Two-stage stochastic approximation for dynamic rebalancing of shared mobility systems

TL;DR

This paper introduces a novel two-stage stochastic approximation method for real-time rebalancing of shared mobility systems, improving solution quality and computational efficiency over existing approaches.

Contribution

It presents a new nested-flow formulation with tighter relaxations and adapts a stochastic approximation scheme for dynamic vehicle rebalancing, suitable for real-time decision-making.

Findings

The new flow formulation has significantly tighter linear relaxations.

The stochastic approximation algorithm converges quickly to high-quality solutions.

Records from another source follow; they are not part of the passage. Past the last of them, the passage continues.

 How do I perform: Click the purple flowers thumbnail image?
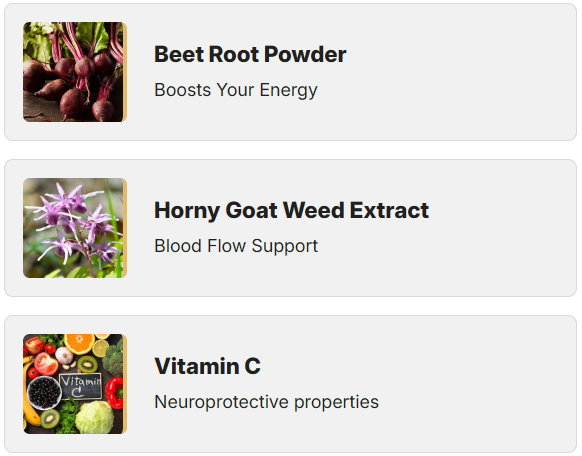(75, 228)
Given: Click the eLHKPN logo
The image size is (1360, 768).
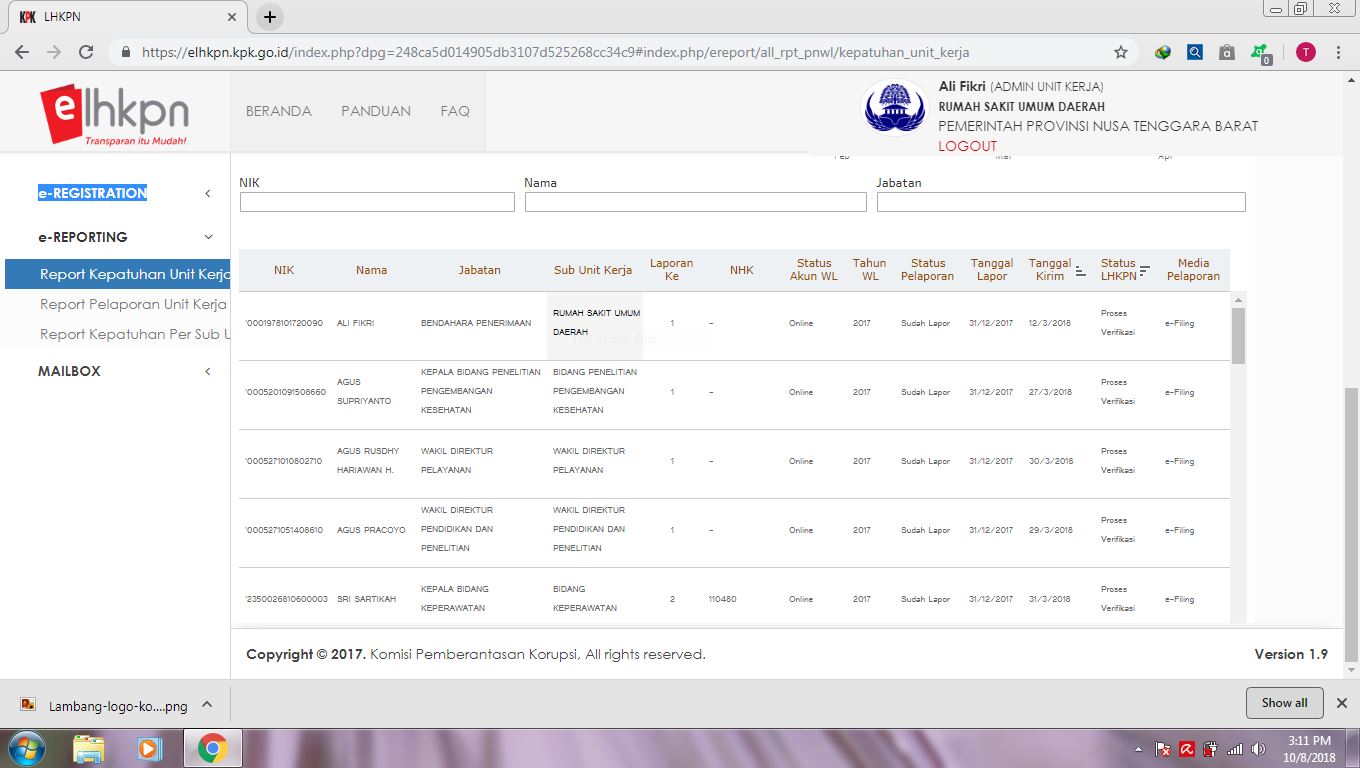Looking at the screenshot, I should coord(113,114).
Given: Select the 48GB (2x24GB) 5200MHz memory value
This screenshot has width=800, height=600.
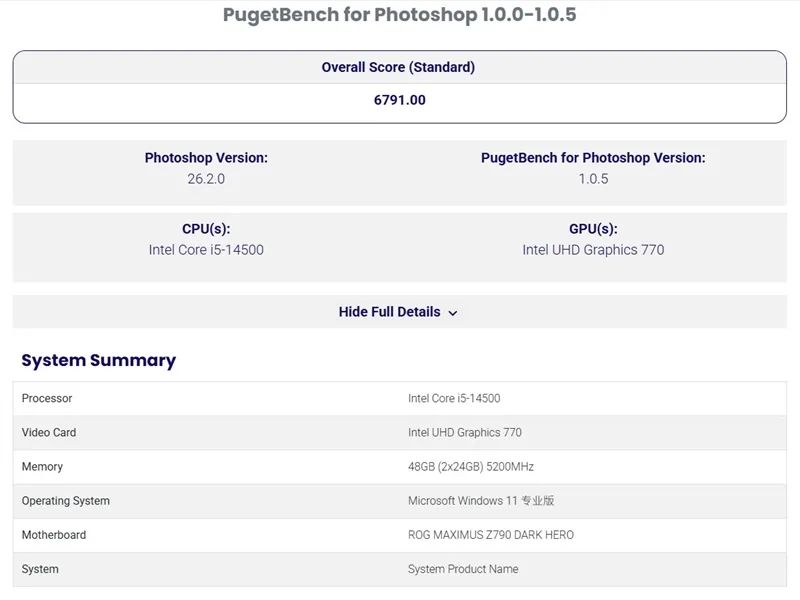Looking at the screenshot, I should [x=470, y=467].
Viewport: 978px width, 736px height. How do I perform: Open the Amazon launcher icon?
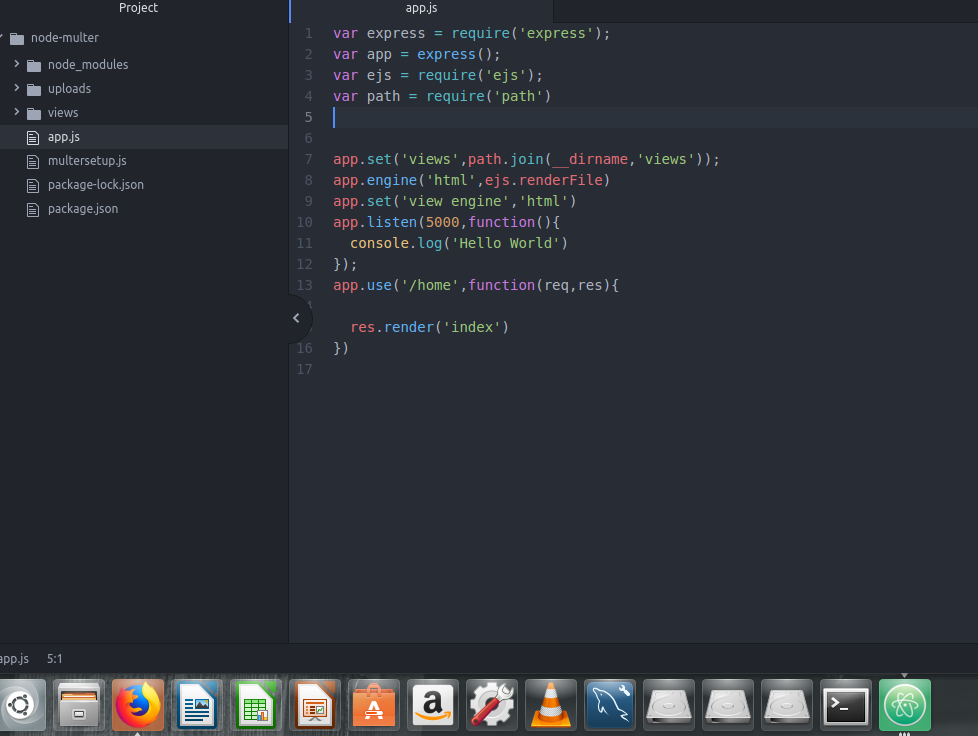(432, 705)
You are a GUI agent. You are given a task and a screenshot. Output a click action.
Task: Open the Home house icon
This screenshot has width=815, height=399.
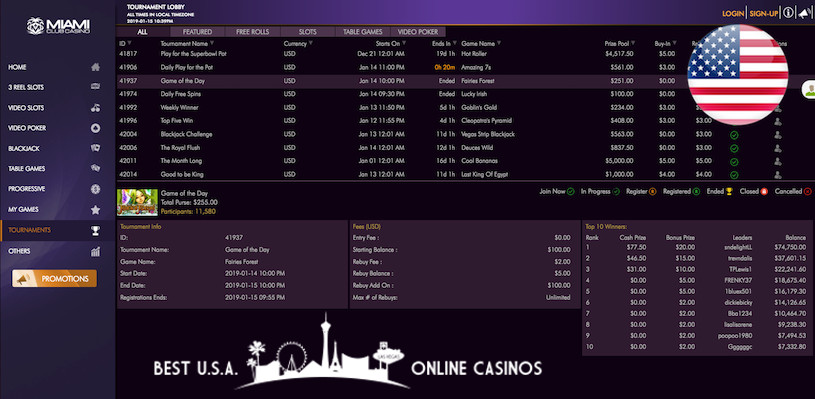coord(96,68)
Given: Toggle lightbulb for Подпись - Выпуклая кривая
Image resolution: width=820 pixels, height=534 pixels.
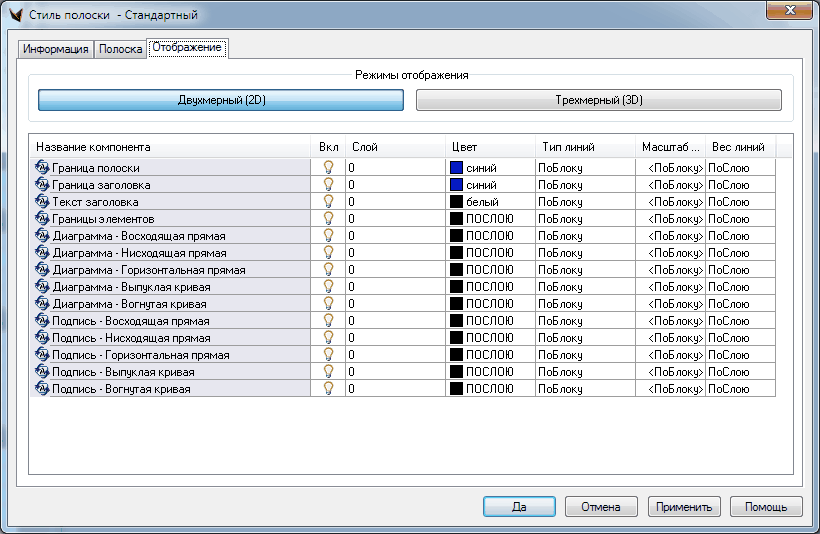Looking at the screenshot, I should coord(327,372).
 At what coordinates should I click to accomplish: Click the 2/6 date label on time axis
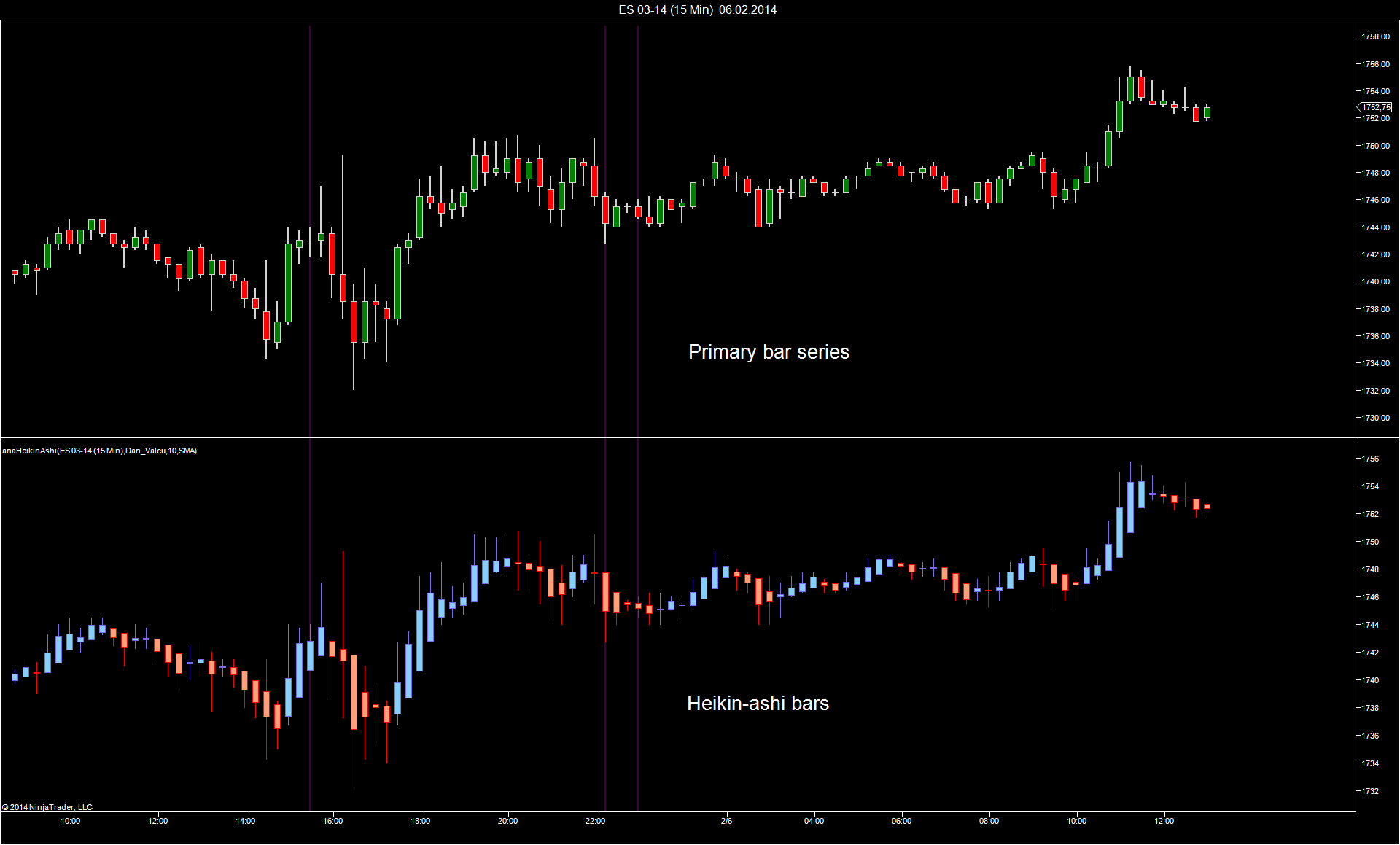tap(726, 821)
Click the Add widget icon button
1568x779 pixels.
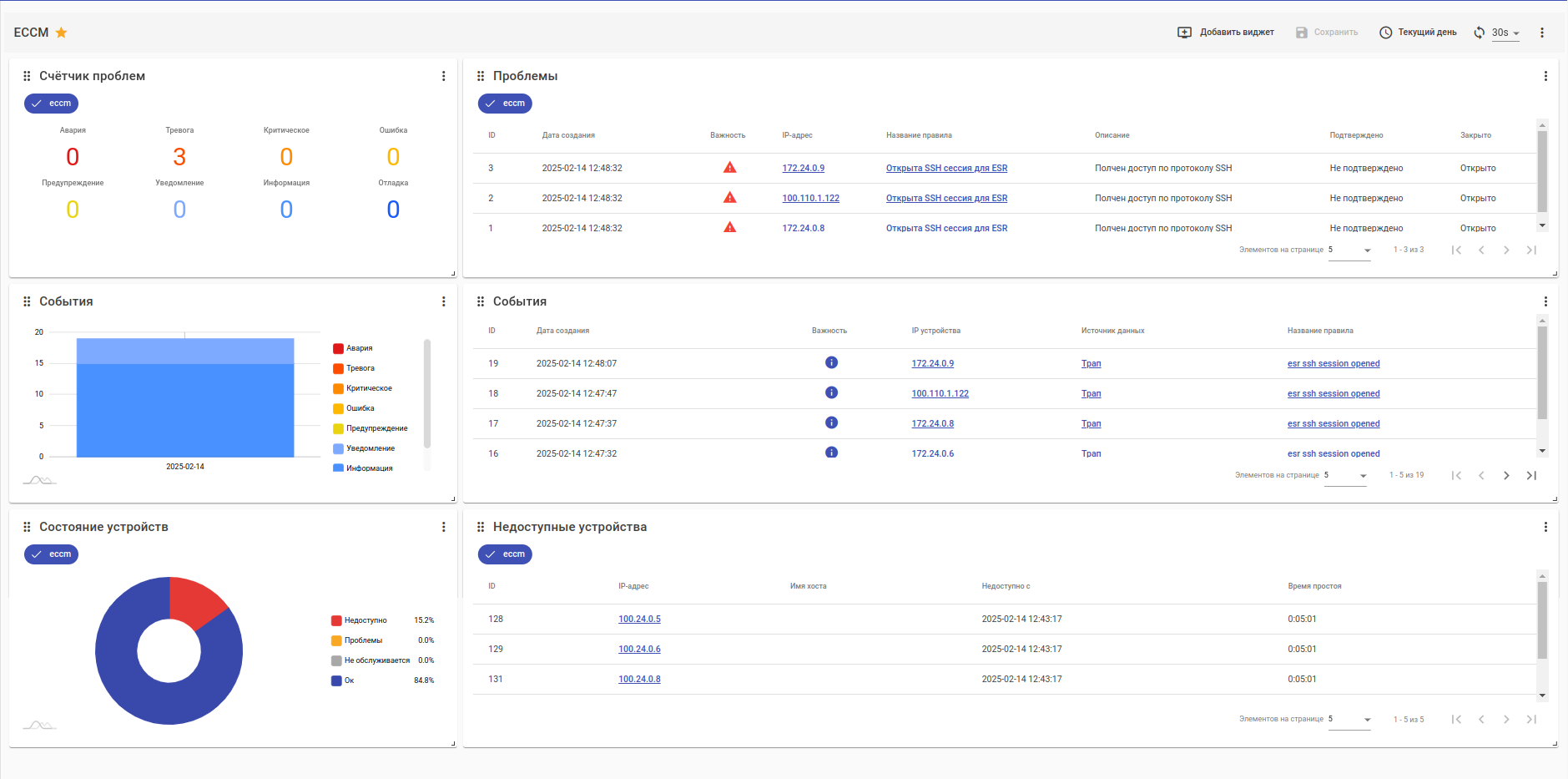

Application to Philadelphia's bike sharing data shows improved system performance.

Abstract

Mobility systems featuring shared vehicles are often unable to serve all potential customers, as the distribution of demand does not coincide with the positions of vehicles at any given time. System operators often choose to reposition these shared vehicles (such as bikes, cars, or scooters) actively during the course of the day to improve service rate. They face a complex dynamic optimization problem in which many integer-valued decisions must be made, using real-time state and forecast information, and within the tight computation time constraints inherent to real-time decision-making. We first present a novel nested-flow formulation of the problem, and demonstrate that its linear relaxation is significantly tighter than one from existing literature. We then adapt a two-stage stochastic approximation scheme from the generic SPAR algorithm due to Powell et al., in which rebalancing plans are optimized against a value function representing the expected cost (in terms of fulfilled and unfulfilled customer demand) of the future evolution of the system. The true value function is approximated by a separable function of contributions due to the rebalancing actions carried out at each station and each time step of the planning horizon. The new algorithm requires surprisingly few iterations to yield high-quality solutions, and is suited to real-time use as it can be terminated early if required. We provide insight into this good performance by examining the mathematical properties of our new flow formulation, and perform rigorous tests on standardized benchmark networks to explore the effect of system size. We then use data from Philadelphia's public bike sharing scheme to demonstrate that the approach also yields performance gains for real systems.